* Problem to solve *
Identify and pull out each line of the entries in which "computer" occurs.

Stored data
=======

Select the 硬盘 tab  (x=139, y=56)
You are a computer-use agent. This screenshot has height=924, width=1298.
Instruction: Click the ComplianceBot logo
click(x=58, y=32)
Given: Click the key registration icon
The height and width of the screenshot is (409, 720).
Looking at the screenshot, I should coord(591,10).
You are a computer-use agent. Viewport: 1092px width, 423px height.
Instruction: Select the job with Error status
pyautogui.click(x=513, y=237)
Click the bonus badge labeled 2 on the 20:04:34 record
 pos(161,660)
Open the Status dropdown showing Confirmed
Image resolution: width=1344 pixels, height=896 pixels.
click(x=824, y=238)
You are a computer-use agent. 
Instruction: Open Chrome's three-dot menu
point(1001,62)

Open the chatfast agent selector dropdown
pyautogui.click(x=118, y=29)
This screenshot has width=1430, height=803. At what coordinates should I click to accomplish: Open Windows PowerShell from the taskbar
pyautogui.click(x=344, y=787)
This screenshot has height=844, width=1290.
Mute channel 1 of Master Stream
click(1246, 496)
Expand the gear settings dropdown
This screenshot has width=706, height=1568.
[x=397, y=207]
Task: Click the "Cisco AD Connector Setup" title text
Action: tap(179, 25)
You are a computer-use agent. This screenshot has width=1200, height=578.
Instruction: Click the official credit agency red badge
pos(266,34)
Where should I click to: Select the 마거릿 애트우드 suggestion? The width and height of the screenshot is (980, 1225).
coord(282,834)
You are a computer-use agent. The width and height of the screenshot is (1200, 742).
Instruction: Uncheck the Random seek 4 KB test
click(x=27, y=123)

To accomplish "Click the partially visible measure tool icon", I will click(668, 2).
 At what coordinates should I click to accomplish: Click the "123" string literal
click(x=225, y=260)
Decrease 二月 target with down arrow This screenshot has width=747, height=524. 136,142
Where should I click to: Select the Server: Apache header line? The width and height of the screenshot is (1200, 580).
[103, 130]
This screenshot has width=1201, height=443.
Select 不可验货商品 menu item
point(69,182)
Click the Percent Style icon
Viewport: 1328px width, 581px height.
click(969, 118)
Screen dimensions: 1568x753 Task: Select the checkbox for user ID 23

=======

* Result of the exercise *
You are a computer-use agent. This screenshot has height=924, width=1298.
You are a computer-use agent. Viewport: 1092px width, 423px height.
You are a computer-use agent. 
You are a computer-use agent. This screenshot has width=1200, height=578.
You are a computer-use agent. The width and height of the screenshot is (1200, 742).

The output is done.